- Opening Delimiter -

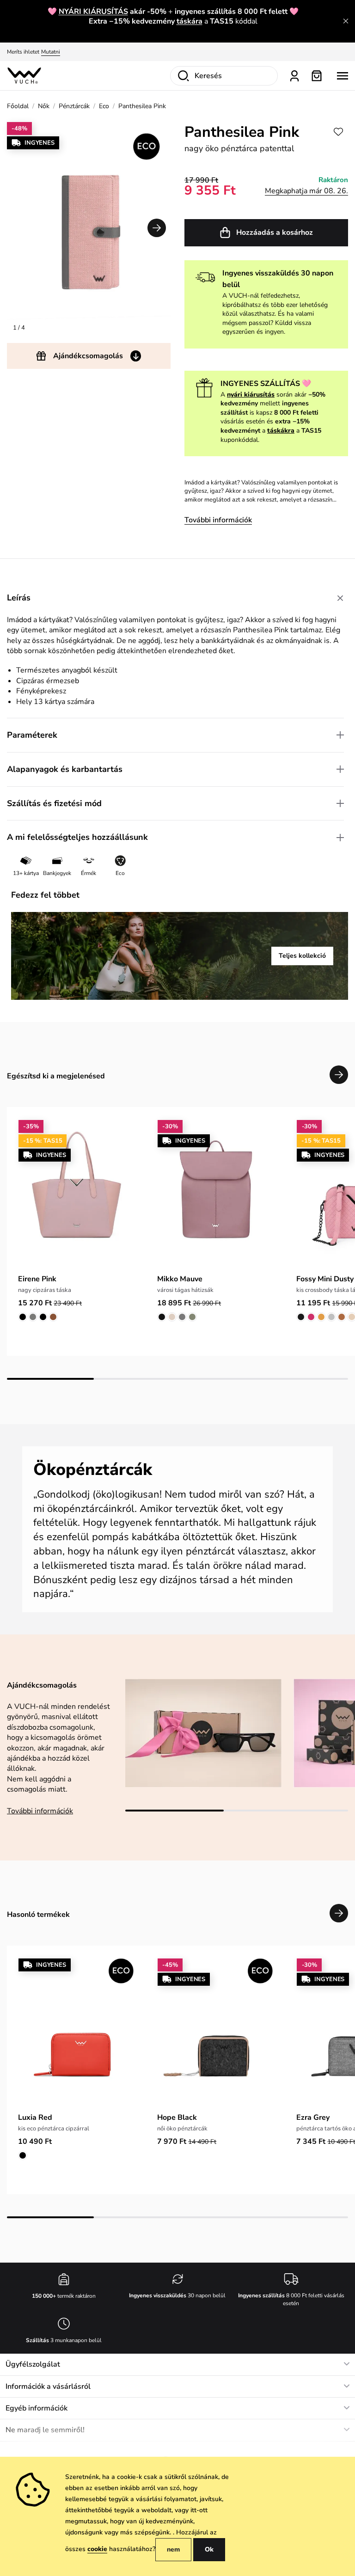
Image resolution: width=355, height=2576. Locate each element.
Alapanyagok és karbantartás (64, 769)
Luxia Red (35, 2117)
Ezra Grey (313, 2117)
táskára (189, 21)
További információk (218, 520)
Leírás (19, 597)
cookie (97, 2549)
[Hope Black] (215, 2033)
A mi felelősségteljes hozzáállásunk (77, 837)
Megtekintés (101, 51)
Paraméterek (32, 734)
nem (173, 2549)
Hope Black (177, 2117)
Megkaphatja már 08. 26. (306, 191)
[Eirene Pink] (76, 1194)
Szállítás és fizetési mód (54, 803)
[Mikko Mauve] (215, 1194)
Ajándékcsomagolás (88, 356)
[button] (156, 228)
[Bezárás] (345, 21)
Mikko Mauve (179, 1279)
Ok (209, 2549)
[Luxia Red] (76, 2033)
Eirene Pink (37, 1279)
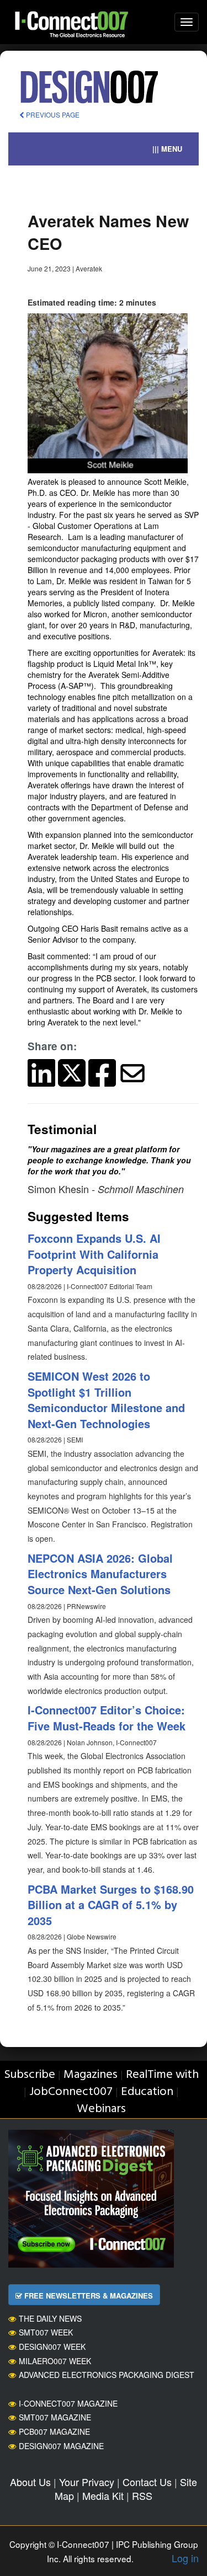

- Closing Delimiter -

◆ What to do:
A word-for-word copy is needed of the lines from the line with "[Hope Black] (215, 2033)" through the last line of the entries above, with both ends kept and the pictures dropped.

◆ Written answer:
[Hope Black] (215, 2033)
A mi felelősségteljes hozzáállásunk (77, 837)
Megtekintés (101, 51)
Paraméterek (32, 734)
nem (173, 2549)
Hope Black (177, 2117)
Megkaphatja már 08. 26. (306, 191)
[Eirene Pink] (76, 1194)
Szállítás és fizetési mód (54, 803)
[Mikko Mauve] (215, 1194)
Ajándékcsomagolás (88, 356)
[button] (156, 228)
[Bezárás] (345, 21)
Mikko Mauve (179, 1279)
Ok (209, 2549)
[Luxia Red] (76, 2033)
Eirene Pink (37, 1279)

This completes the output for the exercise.